↓↓↓

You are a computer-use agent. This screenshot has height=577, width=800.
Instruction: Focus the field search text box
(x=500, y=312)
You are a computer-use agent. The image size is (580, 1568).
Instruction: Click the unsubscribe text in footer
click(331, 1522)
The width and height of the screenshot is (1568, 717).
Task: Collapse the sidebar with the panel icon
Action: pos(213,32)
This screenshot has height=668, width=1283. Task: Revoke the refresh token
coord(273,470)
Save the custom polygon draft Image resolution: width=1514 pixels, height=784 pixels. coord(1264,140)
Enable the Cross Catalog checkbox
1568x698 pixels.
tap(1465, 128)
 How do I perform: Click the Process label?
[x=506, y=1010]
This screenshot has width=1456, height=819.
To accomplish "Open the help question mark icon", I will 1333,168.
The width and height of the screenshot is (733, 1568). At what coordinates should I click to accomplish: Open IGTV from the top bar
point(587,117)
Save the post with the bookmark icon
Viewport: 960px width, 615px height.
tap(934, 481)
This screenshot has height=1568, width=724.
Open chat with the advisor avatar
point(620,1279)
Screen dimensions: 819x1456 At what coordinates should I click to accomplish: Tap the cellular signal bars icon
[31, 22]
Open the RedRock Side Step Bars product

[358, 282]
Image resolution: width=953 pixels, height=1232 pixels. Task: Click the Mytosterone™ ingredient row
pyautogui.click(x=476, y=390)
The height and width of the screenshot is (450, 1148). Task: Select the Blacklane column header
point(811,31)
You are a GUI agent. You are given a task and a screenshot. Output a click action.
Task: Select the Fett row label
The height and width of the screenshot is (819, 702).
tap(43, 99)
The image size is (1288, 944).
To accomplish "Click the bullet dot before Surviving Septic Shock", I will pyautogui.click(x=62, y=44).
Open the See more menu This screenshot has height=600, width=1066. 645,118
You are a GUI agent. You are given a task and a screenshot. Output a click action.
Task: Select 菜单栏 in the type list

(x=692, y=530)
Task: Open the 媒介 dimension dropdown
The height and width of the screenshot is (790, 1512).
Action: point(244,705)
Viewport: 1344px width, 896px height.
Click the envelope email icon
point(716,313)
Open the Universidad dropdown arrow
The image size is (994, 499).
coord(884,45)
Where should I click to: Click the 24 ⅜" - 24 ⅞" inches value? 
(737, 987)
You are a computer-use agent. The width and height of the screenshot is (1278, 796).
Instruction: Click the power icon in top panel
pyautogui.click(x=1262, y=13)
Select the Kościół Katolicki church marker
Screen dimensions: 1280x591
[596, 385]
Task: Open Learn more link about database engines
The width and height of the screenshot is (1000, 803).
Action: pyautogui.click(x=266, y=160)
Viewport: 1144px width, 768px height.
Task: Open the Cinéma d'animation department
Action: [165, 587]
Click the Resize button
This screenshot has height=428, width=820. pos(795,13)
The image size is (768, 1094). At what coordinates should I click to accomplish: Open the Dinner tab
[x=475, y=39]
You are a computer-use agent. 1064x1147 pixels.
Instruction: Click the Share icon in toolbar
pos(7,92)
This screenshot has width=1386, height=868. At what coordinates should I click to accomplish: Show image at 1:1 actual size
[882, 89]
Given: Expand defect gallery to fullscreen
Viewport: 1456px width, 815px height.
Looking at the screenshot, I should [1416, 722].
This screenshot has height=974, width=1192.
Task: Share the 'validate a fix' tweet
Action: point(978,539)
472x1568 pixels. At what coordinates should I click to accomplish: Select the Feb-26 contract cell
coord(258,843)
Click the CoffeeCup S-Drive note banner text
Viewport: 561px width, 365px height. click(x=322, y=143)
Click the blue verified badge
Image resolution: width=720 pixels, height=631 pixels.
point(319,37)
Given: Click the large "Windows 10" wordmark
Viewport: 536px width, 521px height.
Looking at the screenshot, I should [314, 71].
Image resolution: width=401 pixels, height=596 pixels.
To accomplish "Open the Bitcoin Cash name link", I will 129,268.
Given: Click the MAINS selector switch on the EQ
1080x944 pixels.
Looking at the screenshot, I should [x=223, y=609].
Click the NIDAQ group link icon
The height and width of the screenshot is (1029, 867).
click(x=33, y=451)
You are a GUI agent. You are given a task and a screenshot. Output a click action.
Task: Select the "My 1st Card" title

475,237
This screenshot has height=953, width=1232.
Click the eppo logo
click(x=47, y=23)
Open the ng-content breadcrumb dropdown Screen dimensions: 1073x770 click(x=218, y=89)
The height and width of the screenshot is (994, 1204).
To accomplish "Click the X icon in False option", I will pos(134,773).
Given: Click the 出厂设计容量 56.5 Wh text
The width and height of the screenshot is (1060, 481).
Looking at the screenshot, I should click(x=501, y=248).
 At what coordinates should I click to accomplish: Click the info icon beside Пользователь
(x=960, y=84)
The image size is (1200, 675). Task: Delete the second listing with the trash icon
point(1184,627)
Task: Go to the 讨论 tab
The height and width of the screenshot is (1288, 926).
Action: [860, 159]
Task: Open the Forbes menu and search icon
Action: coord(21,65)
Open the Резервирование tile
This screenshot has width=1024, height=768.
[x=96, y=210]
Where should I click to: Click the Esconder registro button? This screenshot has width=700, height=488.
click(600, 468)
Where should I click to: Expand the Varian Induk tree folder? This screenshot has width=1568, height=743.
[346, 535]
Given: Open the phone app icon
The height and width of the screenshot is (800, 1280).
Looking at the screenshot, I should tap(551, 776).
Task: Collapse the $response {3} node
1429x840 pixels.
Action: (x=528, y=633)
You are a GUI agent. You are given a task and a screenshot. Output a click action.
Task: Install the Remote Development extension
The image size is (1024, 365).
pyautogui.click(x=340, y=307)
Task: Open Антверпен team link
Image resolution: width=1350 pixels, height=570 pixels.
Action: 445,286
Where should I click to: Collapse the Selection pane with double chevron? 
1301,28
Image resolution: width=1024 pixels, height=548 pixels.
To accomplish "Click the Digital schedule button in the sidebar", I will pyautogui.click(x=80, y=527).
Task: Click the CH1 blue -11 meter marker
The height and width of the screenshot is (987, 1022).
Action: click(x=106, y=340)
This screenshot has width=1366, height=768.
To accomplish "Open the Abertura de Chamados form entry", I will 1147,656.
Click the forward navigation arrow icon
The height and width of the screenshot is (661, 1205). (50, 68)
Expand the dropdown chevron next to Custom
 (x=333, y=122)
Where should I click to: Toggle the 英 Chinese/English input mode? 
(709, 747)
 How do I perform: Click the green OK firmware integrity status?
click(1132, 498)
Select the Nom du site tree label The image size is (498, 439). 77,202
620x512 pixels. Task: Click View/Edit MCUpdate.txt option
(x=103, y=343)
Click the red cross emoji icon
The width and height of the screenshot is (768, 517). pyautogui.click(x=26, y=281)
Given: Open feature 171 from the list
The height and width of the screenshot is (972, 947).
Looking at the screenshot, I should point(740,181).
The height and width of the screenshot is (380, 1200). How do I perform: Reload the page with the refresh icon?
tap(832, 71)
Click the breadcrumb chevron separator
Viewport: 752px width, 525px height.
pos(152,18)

↑↑↑

• **Work order**: Beginning at the line above with "The image size is (1288, 944)." and finishing at the line with "You are a computer-use agent. The width", return each line exactly and return nothing else.

• **Exercise output**:
The image size is (1288, 944).
To accomplish "Click the bullet dot before Surviving Septic Shock", I will pyautogui.click(x=62, y=44).
Open the See more menu This screenshot has height=600, width=1066. 645,118
You are a GUI agent. You are given a task and a screenshot. Output a click action.
Task: Select 菜单栏 in the type list

(x=692, y=530)
Task: Open the 媒介 dimension dropdown
The height and width of the screenshot is (790, 1512).
Action: point(244,705)
Viewport: 1344px width, 896px height.
Click the envelope email icon
point(716,313)
Open the Universidad dropdown arrow
The image size is (994, 499).
coord(884,45)
Where should I click to: Click the 24 ⅜" - 24 ⅞" inches value? 
(737, 987)
You are a computer-use agent. The width and height of the screenshot is (1278, 796).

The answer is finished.